The court also rejected the borrower’s argument that the refusal to switch caused indirect discrimination because a borrower who became disabled and unable to work was less likely to be able to find work once unemployed. It was a legitimate aim for the lender to want to protect its security and it was proportionate to refuse the switch. Looking ahead, it would not be responsible lending to take the risk for the borrower to be left without a repayment vehicle.
As to s36 AJA 1970, the borrower’s proposal was to remain in the property until the expiry of the term and then sell it. The court was not prepared to embark upon a course of conduct which involved a long period of speculation (applying Bristol & West Building Society v Ellis (1997) 29 HLR 282). There was a shortfall in DWP payments which G was unable to make up.
The court made a 28-day order for possession, stayed, and with an extension of time for filing Notice of Appeal, until 28 days after judgment had been handed down by the Supreme Court in McDonald v McDonald, so long as the borrower paid the monthly interest due on the mortgage.
The borrower appealed.
Decision on appeal
The Appeal was dismissed. Section 22 DDA 1995 and s 35(1) EA 2010 provide an express statutory defence to a claim by a landlord for possession if the tenant can show that the claim is discriminatory so as to be unlawful (Lewisham LBC v Malcolm  UKHL 43).
There is no equivalent statutory provision in relation to a mortgagee’s possession claim. There is no legislation which expressly limits a mortgagee’s rights either at common law or under the Law of Property Act 1925. This was the first case in which the Equalities legislation has been raised as a defence to a mortgagee’s claim for possession.
As to the points taken by the borrower:
(1) What is the ‘service’? Under s 19(1) DDA 1995 it was unlawful of the provider of services to discriminate against a person in a number of specified ways. The ‘service’ that is under consideration is that which was actually provided by the lender to the borrower. It should not be defined too broadly, otherwise the ‘reasonable adjustment’ mechanism becomes too general. The service provided was the provision of a repayment mortgage which involved a single loan of a fixed sum, with the property as security, and no facility to increase the amount of the loan. The essence of the borrower’s complaint was that she should have been offered an interest-only mortgage, but that would have been a different service, with a different loan and a different and uncertain security.
(2) Should there have been a ‘reasonable adjustment’? Did the refusal to switch to interest-only make it impossible or unreasonably difficult to access or make use of the service? No. An interest-only mortgage was not the service being provided. In any event, there is no evidence that it was impossible or unreasonably difficult for disabled people to access the service compared to the access offered to other members of the public. Further, it would be unreasonable to require SP to adjust its ‘no conversion’ policy generally so as to offer it to disabled persons.
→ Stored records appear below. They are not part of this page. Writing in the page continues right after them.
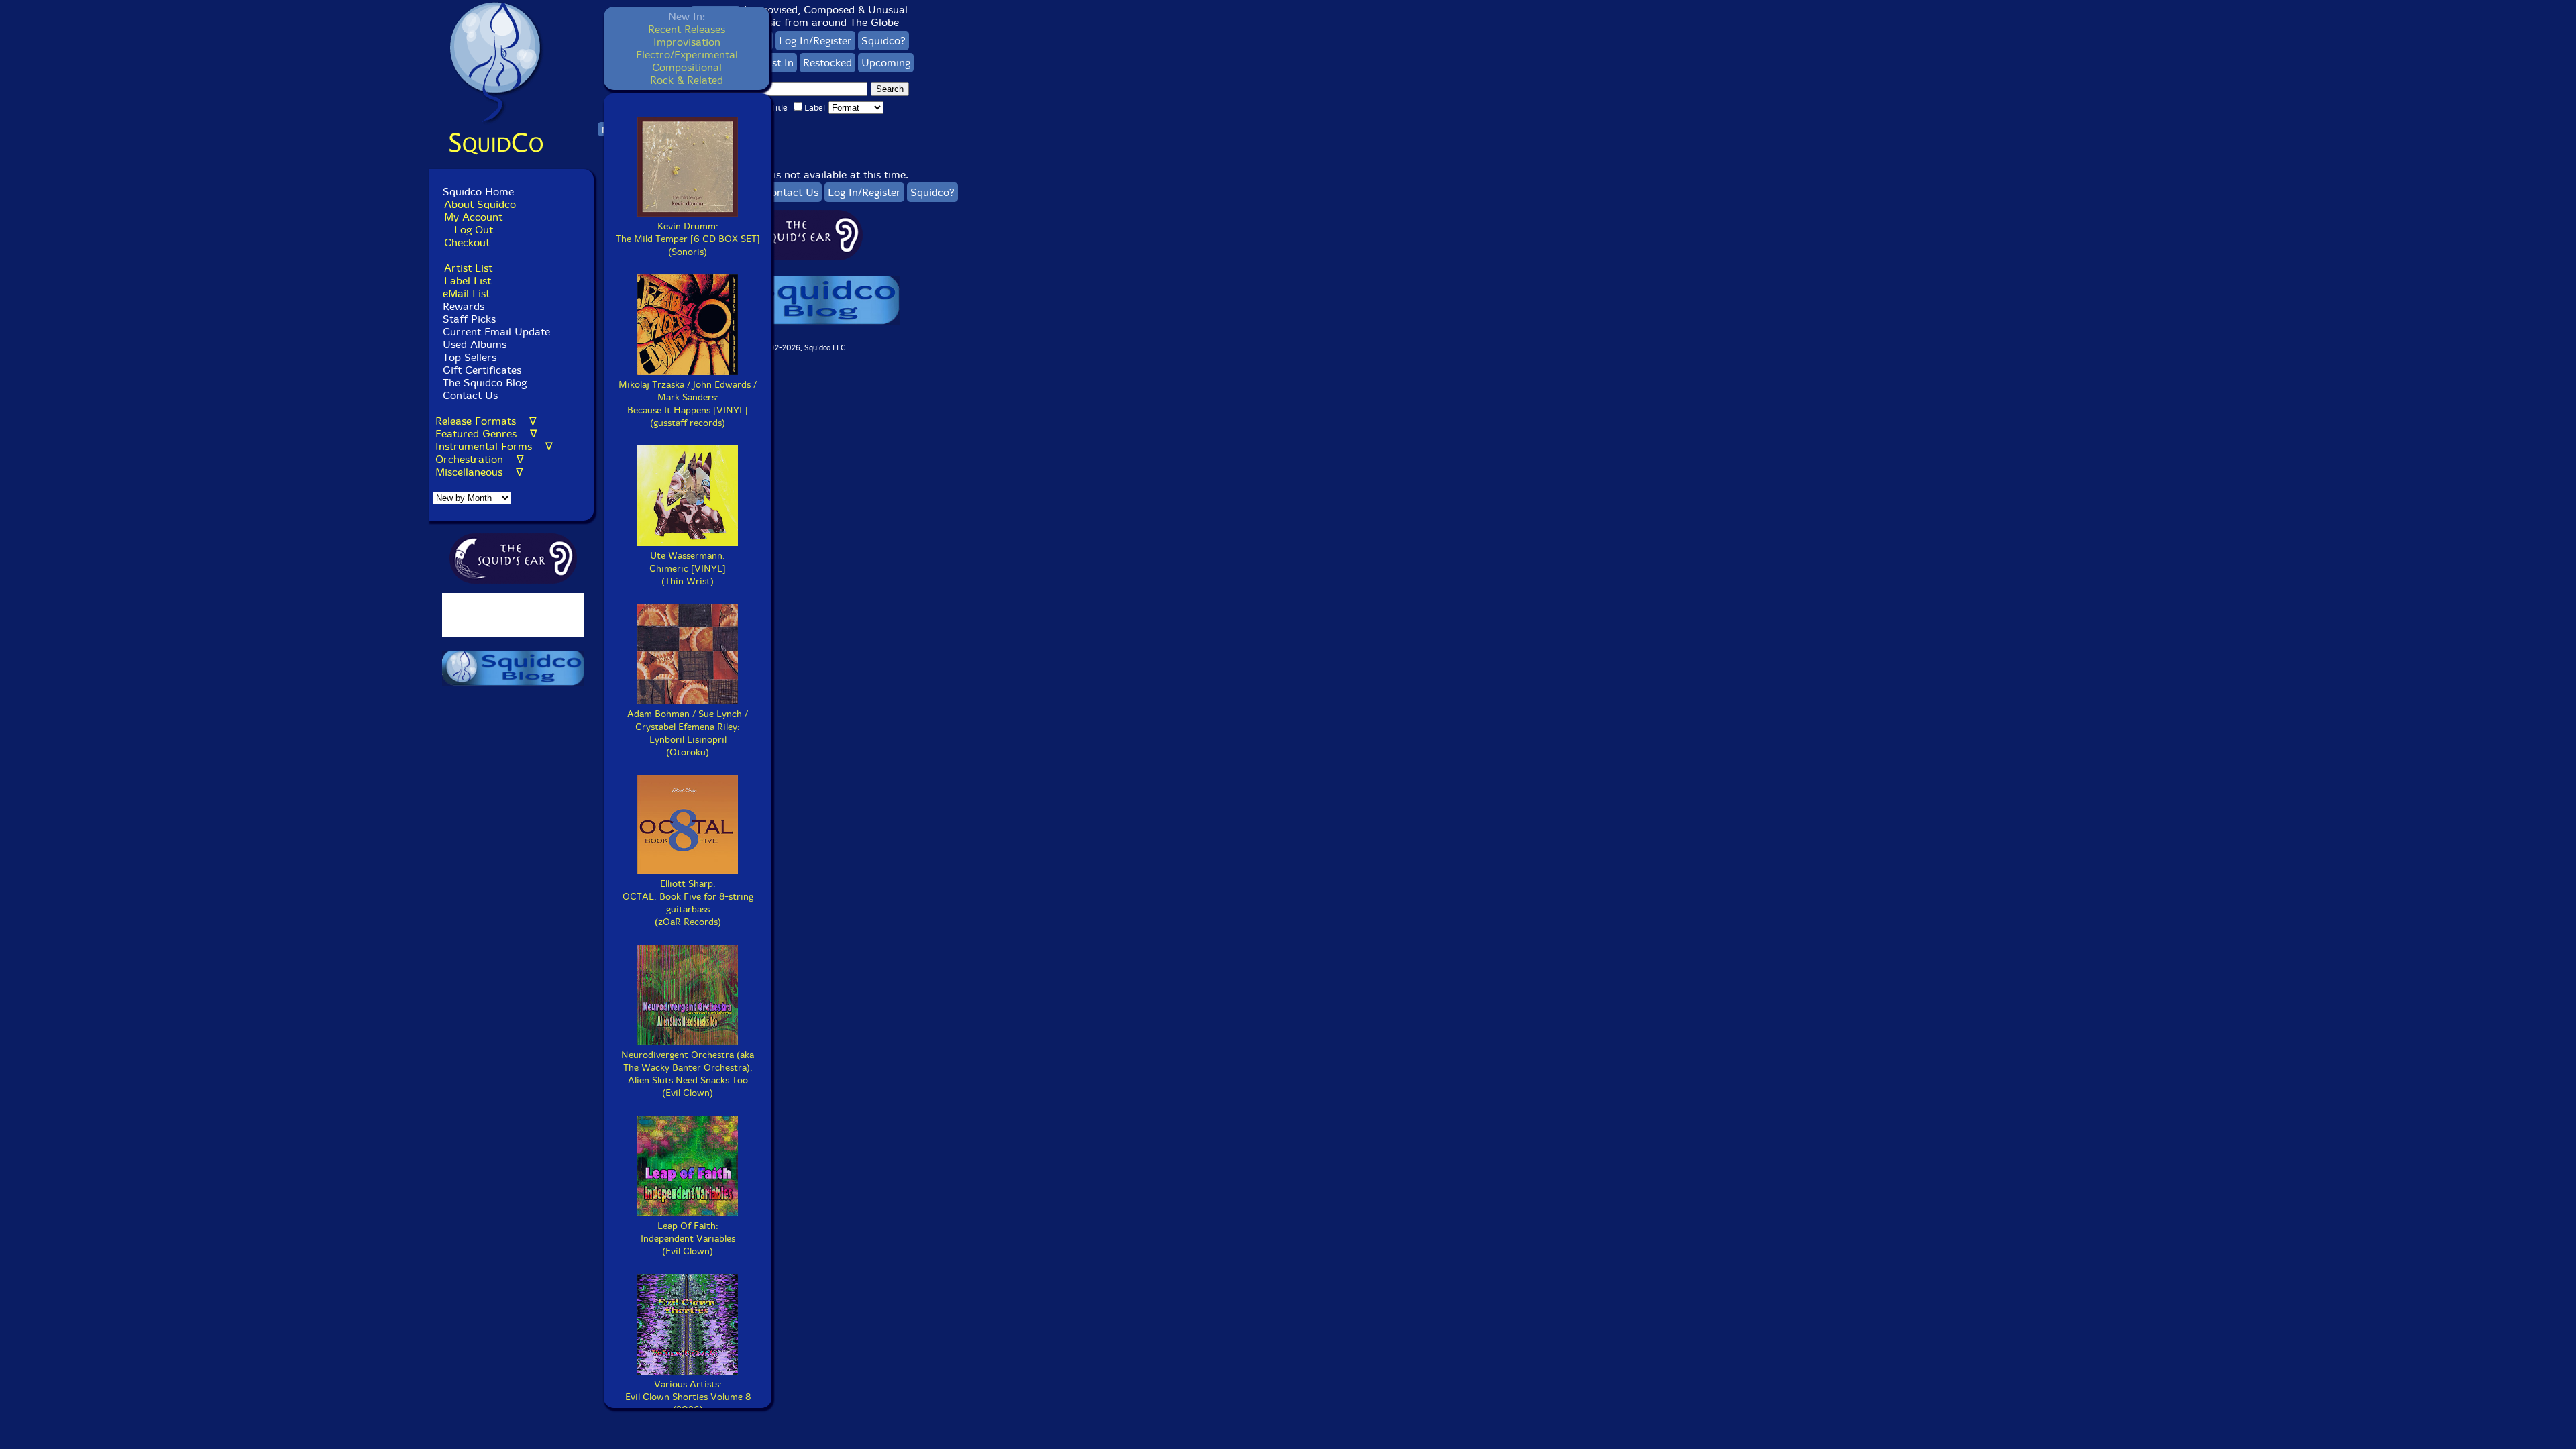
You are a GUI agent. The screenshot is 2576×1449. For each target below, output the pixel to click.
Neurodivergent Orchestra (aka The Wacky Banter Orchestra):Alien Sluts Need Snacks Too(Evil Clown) (687, 1074)
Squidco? (883, 40)
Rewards (463, 306)
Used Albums (474, 344)
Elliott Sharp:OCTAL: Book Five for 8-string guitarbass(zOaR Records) (688, 903)
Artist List (468, 268)
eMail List (466, 293)
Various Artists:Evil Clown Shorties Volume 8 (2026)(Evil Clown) (688, 1403)
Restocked (827, 62)
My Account (473, 217)
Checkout (467, 242)
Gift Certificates (482, 370)
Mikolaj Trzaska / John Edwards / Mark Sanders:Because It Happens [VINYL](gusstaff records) (688, 404)
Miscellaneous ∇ (479, 472)
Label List (467, 280)
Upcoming (885, 62)
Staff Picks (469, 319)
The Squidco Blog (485, 382)
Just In (778, 62)
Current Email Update (494, 331)
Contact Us (468, 395)
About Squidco (480, 204)
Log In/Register (815, 40)
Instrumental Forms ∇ (494, 446)
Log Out (473, 229)
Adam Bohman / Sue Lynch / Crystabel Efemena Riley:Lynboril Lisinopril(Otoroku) (687, 733)
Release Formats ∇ (486, 421)
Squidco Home (478, 191)
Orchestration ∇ (479, 459)
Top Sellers (469, 357)
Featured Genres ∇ (486, 433)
The borrower could not rely on ‘forbearance’ policies, or MCOB. The regulatory framework does not say that interest-only mortgages would amount to imprudent lending.
(3) Was the interest-only mortgage which the borrower says she should have been offered fundamentally different to the mortgage that she had originally agreed? Yes. If the borrower had switched to interest-only, all the guarantees that would have been available with a repayment mortgage would have been absent.
Although this will come as a relief to lenders, the outcome is not particularly surprising. The key issue on a discrimination claim is whether a provider of services has a practice, policy or procedure which makes it impossible or unreasonably difficult for a disabled person to make use of a service he provides to other members of the public. It is difficult to see how a borrower, who contracts for a repayment loan, can allege that it is impossible or unreasonably difficult for him to access the service he contracted for, or that a lender should make a reasonable adjustment by offering to switch to interest-only, which is a fundamentally different service.